Last week, we examined recent global shifts: populist politics, looming protectionism, and the anti-globalist perspective as the 2% leave the rest behind.
In "Enter the Bots," we look at post-truth first as a bread-and-butter business for BPOs that both promote false information and seek to moderate it away — often as social media empires maintain policies that seek to diminish fakery while they tacitly encourage its proliferation. We also touch on a bit of post-truth through history.
Lastly, we take a look at how machine learning is beginning to redefine our thinking in the BPO space and where it all might be going.
DJ 900 Ft. Jesus’ industrial hip hop tune captures the recent debate surrounding Facebook and how it handles information and news. Ben Thompson covers both sides on stratechery.
Within offshore outsourcing, secret war rages; pitting smaller BPOs that peddle social media currency of "likes" and "follows" against the service bureaus handling social networks and review sites. The insurgents flood corporate behemoths with false profiles, which spew “Likes,” "Interests," and "Follows," manufacture reviews for and against establishments, or engage in elaborate click-through schemes. Meanwhile, big players alternately feed on the additional ad dollars implied by more users even as they feebly attempt to block trolling, hate speech, and all manner of scammery.
Twitter followers and Facebook spam are worth upwards of $800 million alone. In 2014, advertisers spent $16 billion worldwide on social media advertising.
Wired ran a piece about the unsung heroes of Facebook here in the Philippines who keep dick pics and beheadings out of sight. The New Republic provides a detailed examination of click farms in Lapu-Lapu City and how they create bogus Facebook accounts — it even has a step-by-step on how to make your very own fake phone verified account (PVA).
In a sense, business process outsourcing has fakery in its DNA. Remember when call center agents adopted anglo-sounding names to address the ugly question, “Where are you calling form?” Fortunately, that went out with fining agents for using the vernacular.
Post-truth — Bigger, Better, and Electronically Enhanced
False information is zeitgeisty these days, but it’s been around forever. Potemkin Villages describe the fake villages constructed for Empress Catherine’s trip to the Crimea and the Philippines recent attempts to whitewash Manila during high profile state visits and events.
Check out Salon’s short survey of fake news from 8th-century papal deception to Benjamin Franklin’s Boston Independent Chronicle deception designed to advance his negotiations to secure reparations from the British.
Social media outlets should definitely think about the fake news issue. Jeff Jarvis has a few ideas, but the reality is, "it's complicated." Social media profits from the fantastic and the absurd just as print media sold papers on the strength of yellow journalism. You'll remember William Randolph Hearst’s jihad against the doddering Spanish empire that ceded the Philippines to the United States.
For a great read on incipient American expansion into the Philippines check out Honor in the Dust by Gregg Jones and A War of Frontier and Empire by David Silbey.

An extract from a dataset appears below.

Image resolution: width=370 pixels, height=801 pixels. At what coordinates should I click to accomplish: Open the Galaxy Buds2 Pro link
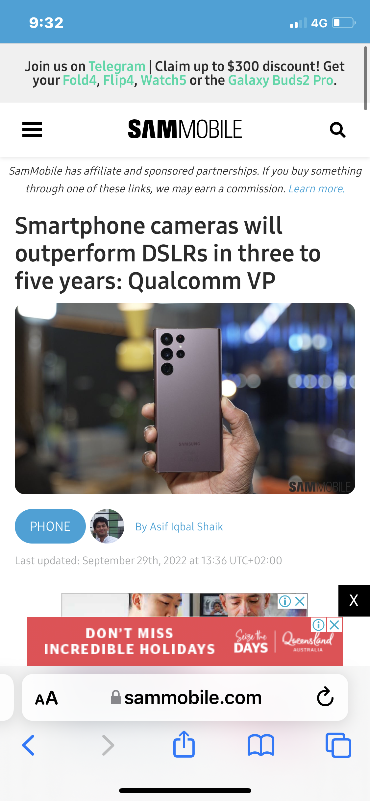(x=281, y=80)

Here in the present day — maybe Apple News is the answer — in case you didn’t know, there’s (a new) app for that. For those looking for the local fare, check out Rappler’s app.
Enter the Bots
False news might not be a new phenomenon, but technology helps it move faster and further. As social media and journalism collide, Bakken & Baeck’s Building a Robot Journalist maps building a machine journalist to report football matches in the Norwegian top division.
Facebook, Google, Apple, and Microsoft's advances in machine learning will certainly trigger a revolution of massive scope. Massive like the Internet and mobile communications shifts were massive.

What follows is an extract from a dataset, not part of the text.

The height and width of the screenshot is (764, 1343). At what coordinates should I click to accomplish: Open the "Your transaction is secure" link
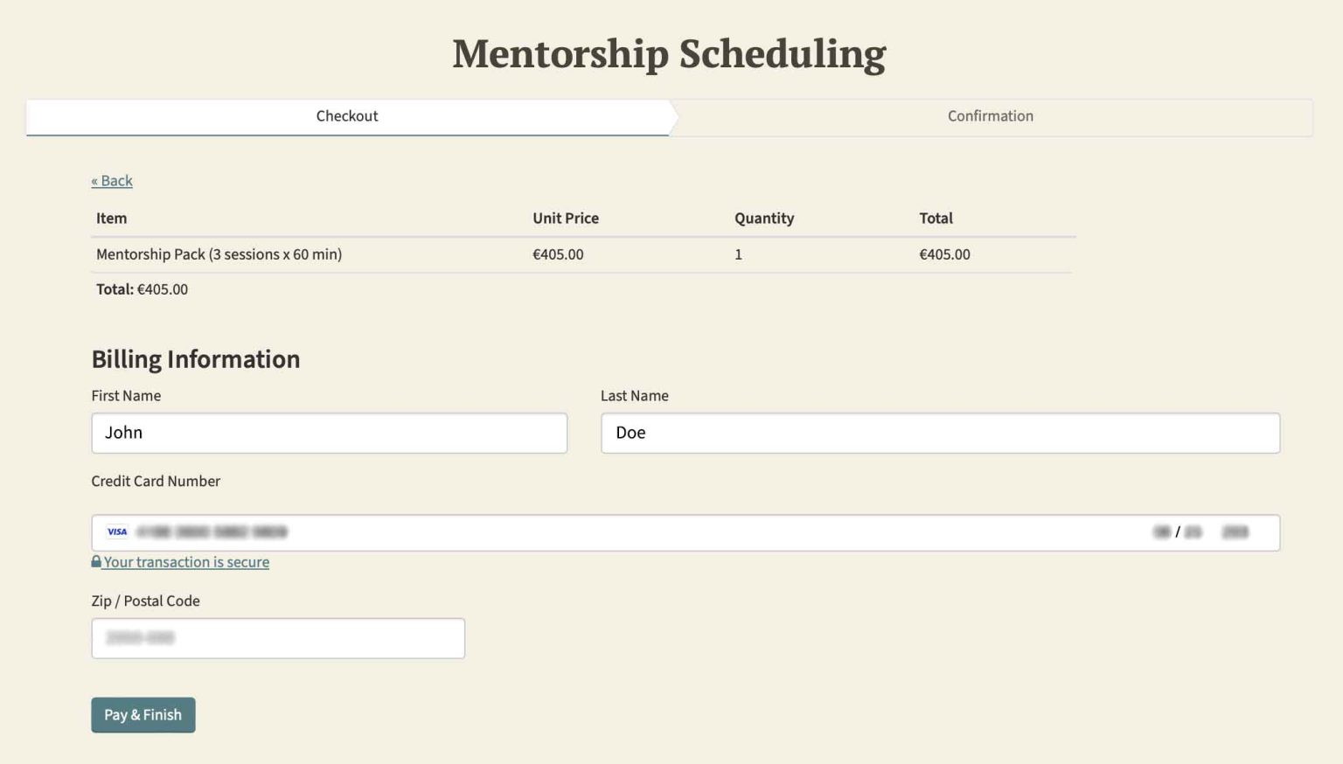point(186,562)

Business process outsourcing should pay attention. Automation is a perennial concern for workers who face obsolescence and a preoccupation for the BPO industry that strives to maintain efficiency while maintaining billing margins.

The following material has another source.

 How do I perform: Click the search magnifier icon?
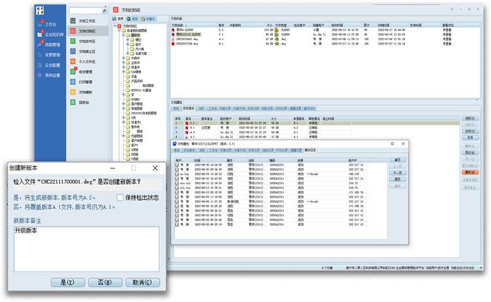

Cloud-based machine learning is becoming widely available with Google’s Cloud Machine Learning Platform or Amazon’s version of the same. Recruiting outsourcers (RPOs) should check out Google’s Cloud Jobs API. Certainly, BPOs (KPOs, BPMs, etc.) should be looking at Machine Learning as a tool for maximizing work volume and quality.
Chatbots promise to help outsourcers deliver support using natural language queries in guises like web chat, SMS, websites, or in-app support. An early example, the free service DoNotPay, settled over 160,00 parking tickets in New York and London. Chatbots aren’t there yet. To see the other side of the equation, read Intercom’s Bots vs. humans.
As things get more surreal, it might be time to dust off a copy of 2001: A Space Odyssey for a taste of machines gone awry, in case you haven’t been following WestWorld. If you’re convinced that these are on the distant horizon, check out 1,000 Robots Dancing.